Reproducibility was tested for all measures by having each research subject perform each test twice, both during a morning test session, and during a second test session in the afternoon following a 2-4 hr rest period. Test-retest reproducibility was analyzed by inspecting visual plots (Figure 5), and by generating Concordance Correlation Coefficients. The figure shows reproducibility data for the technician (panels labeled 1) and MSPT (panels labeled 2) testing for the dimensions of walking (Figure 5A), upper extremity dexterity (Figure 5B), vision (Figure 5C), and cognitive processing speed (Figure 5D). For all patients, correlation coefficients for the walking test were 0.982 for the technician, and 0.961 for the MSPT; for the manual dexterity dimension, correlation coefficients were 0.921 for the technician and 0.911 for the MSPT; for the vision dimension (2.5% contrast level) they were 0.905 for the technician, and 0.925 for the MSPT; and for the cognitive processing speed dimension, they were 0.853 for the technician and 0.867 for the MSPT. Reproducibility was similar for MS and HCs.

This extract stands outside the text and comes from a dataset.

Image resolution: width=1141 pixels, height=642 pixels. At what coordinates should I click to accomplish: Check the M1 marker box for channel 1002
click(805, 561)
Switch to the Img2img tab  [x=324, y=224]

Concurrent validity was tested by comparing the technician and iPad based testing for each of the 4 dimensions using Pearson Correlation Coefficients. Data in Table 3 shows strong correlations. Correlation coefficients exceeded 0.8 for all tests, and in many cases, correlation coefficients exceeded 0.9. Correlations were strong both for the morning and afternoon test sessions, and for both MS and HC.
Table 4 shows the ability of each test to distinguish MS from HC. Data from the morning and afternoon test sessions is shown. All tests distinguished between the two groups, although the MSPT vision testing was borderline significant. Sensitivity in distinguishing MS from HC was quantified using Cohen’s d as the measure of effect size. Effect sizes of 0.8 or higher are considered strong effects. All tests showed good ability to distinguish MS from HC, and the tablet testing generally compared favorably to the technician testing.

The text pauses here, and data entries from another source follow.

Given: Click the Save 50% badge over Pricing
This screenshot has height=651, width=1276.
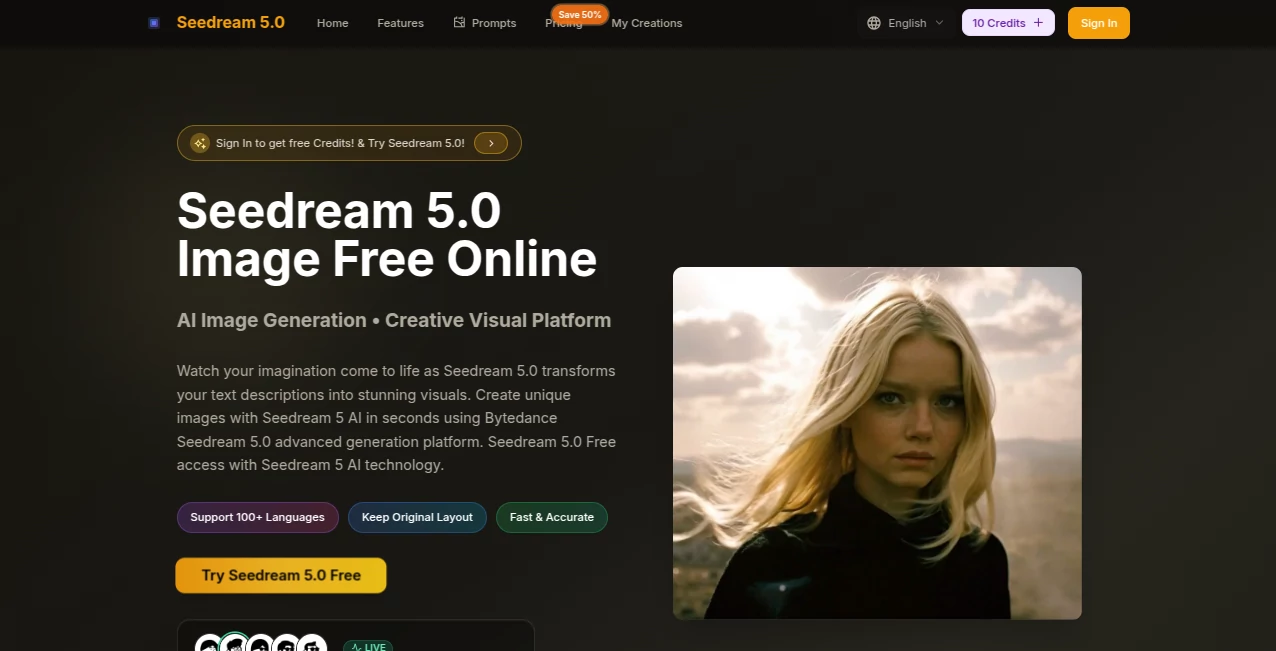Looking at the screenshot, I should tap(578, 14).
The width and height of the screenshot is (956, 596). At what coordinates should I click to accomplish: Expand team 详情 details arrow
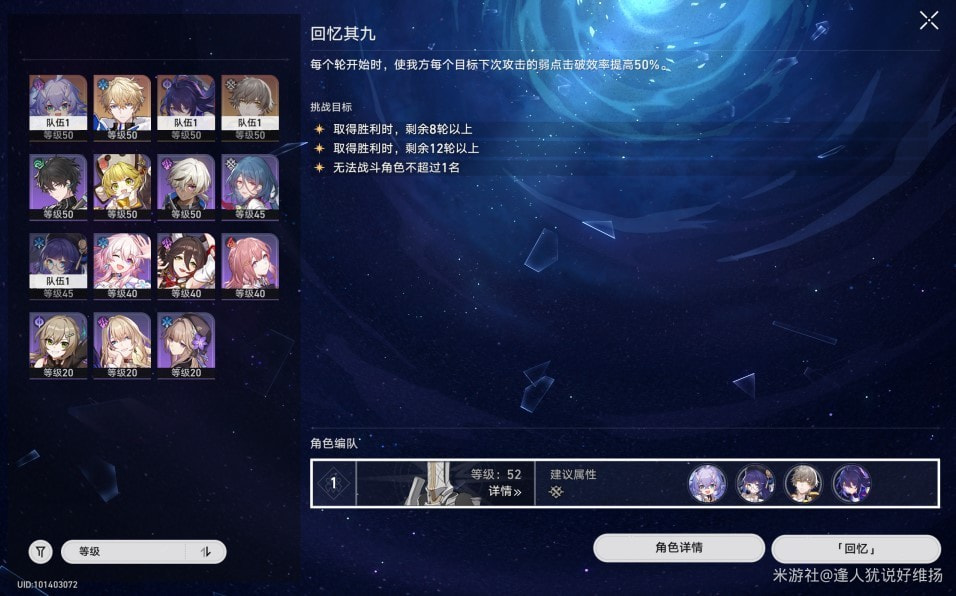pyautogui.click(x=505, y=491)
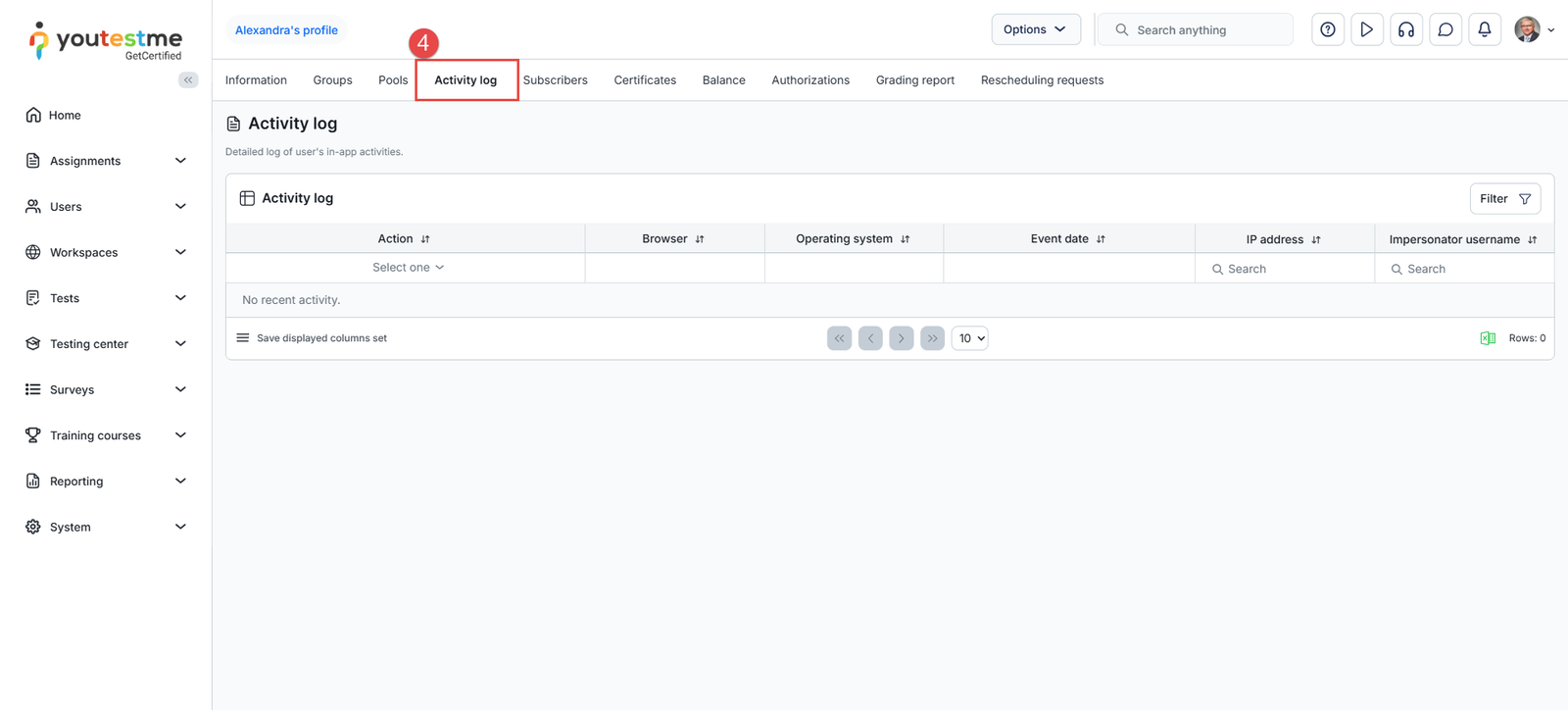This screenshot has width=1568, height=710.
Task: Collapse the sidebar with double-chevron icon
Action: (188, 80)
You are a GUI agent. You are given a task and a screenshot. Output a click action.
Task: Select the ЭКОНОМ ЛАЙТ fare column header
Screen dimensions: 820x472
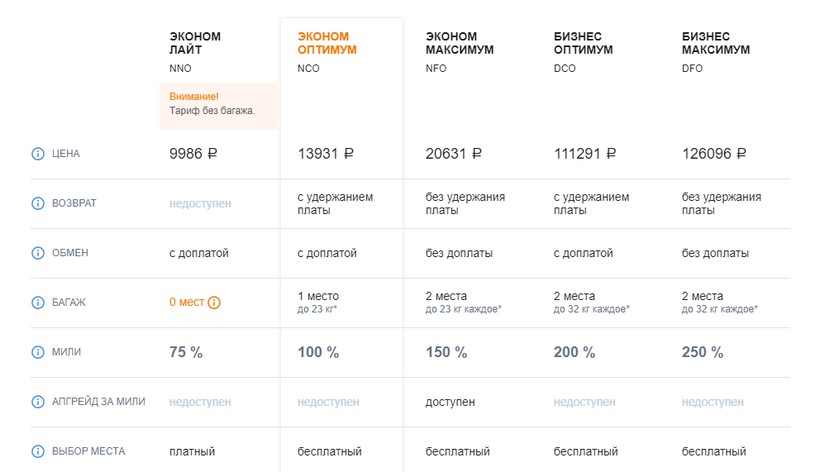click(x=195, y=43)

Within the MS group, technician and tablet testing for all 4 disease dimensions correlated significantly with EDSS score and disease duration. For EDSS, the strongest correlations were with the walking tests (technician WST r = 0.67; tablet WST r = 0.67). Correlations between the other tests and EDSS ranged from -0.37 (technician SLCLA, 2.5%) to 0.53 (tablet MDT). Correlations with disease duration ranged from r = -0.34 (technician SLCLA, 2.5%) to r = -0.46 (technician SDMT).

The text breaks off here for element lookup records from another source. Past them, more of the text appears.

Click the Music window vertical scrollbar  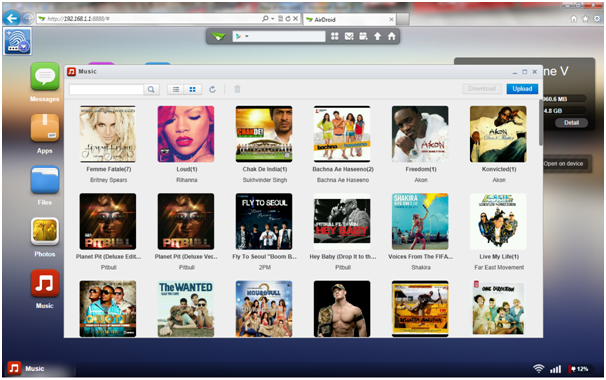[x=540, y=123]
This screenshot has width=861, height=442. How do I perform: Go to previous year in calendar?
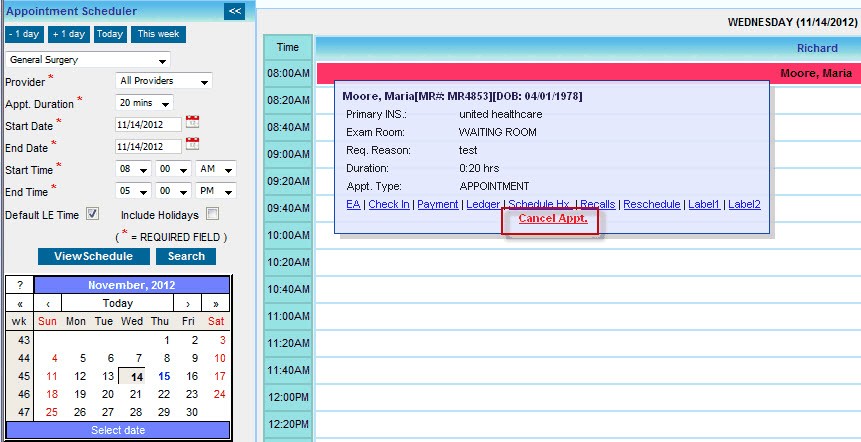point(19,303)
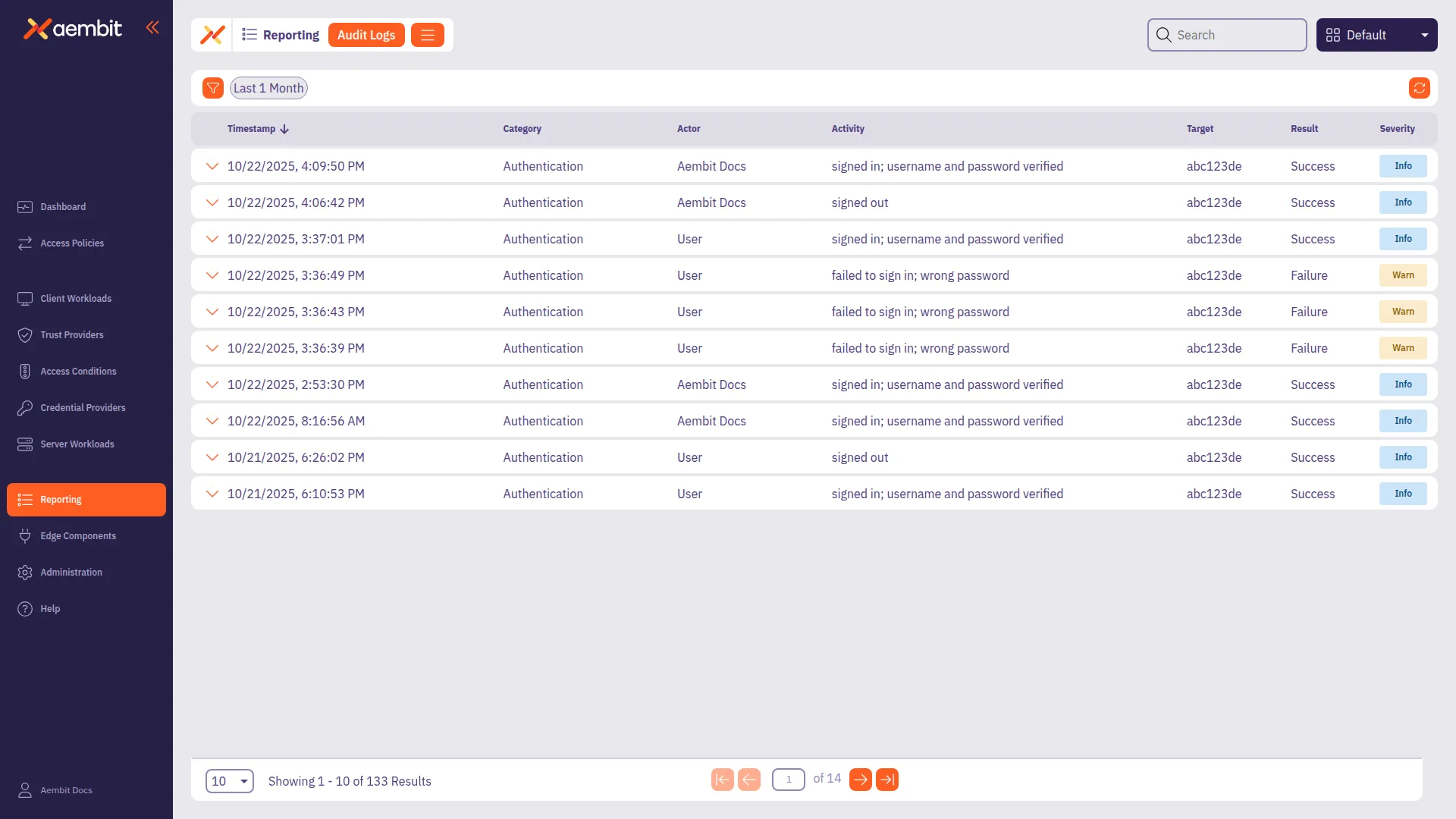Click the Audit Logs button
This screenshot has height=819, width=1456.
coord(366,35)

Table 5 shows test scores for more severe compared with more mild MS (Table 5a – progressive forms of MS compared with relapsing forms of MS; Table 5b – longer disease duration compared with shorter disease duration; Table 5c – EDSS >=4.0 compared with EDSS <4.0). For each definition of disease severity, scores were significantly worse in the more severe MS group. Not surprisingly, the walking tests strongly separated progressive from relapsing patients, and high from low EDSS patients, since the definition of these categories is heavily dependent on walking ability. Cognitive processing speed testing correlated better with disease duration than with disease category, as expected. In most cases, the effects were quite strong, and MSPT testing performed as well or better than technician testing.
Table 6 shows correlations with patient reported outcomes from the MSPS. There were significant correlations between walking test scores, and patient self-reports on mobility; and between manual dexterity test scores and patient self-reports on hand function. There were no significant correlations between the vision or processing speed testing and patient reports of visual or cognitive problems. There were significant correlations between bladder and spasticity self-reports and test scores from all 4 dimensions and significant correlations between fatigue and test scores from 3 of the 4 dimensions.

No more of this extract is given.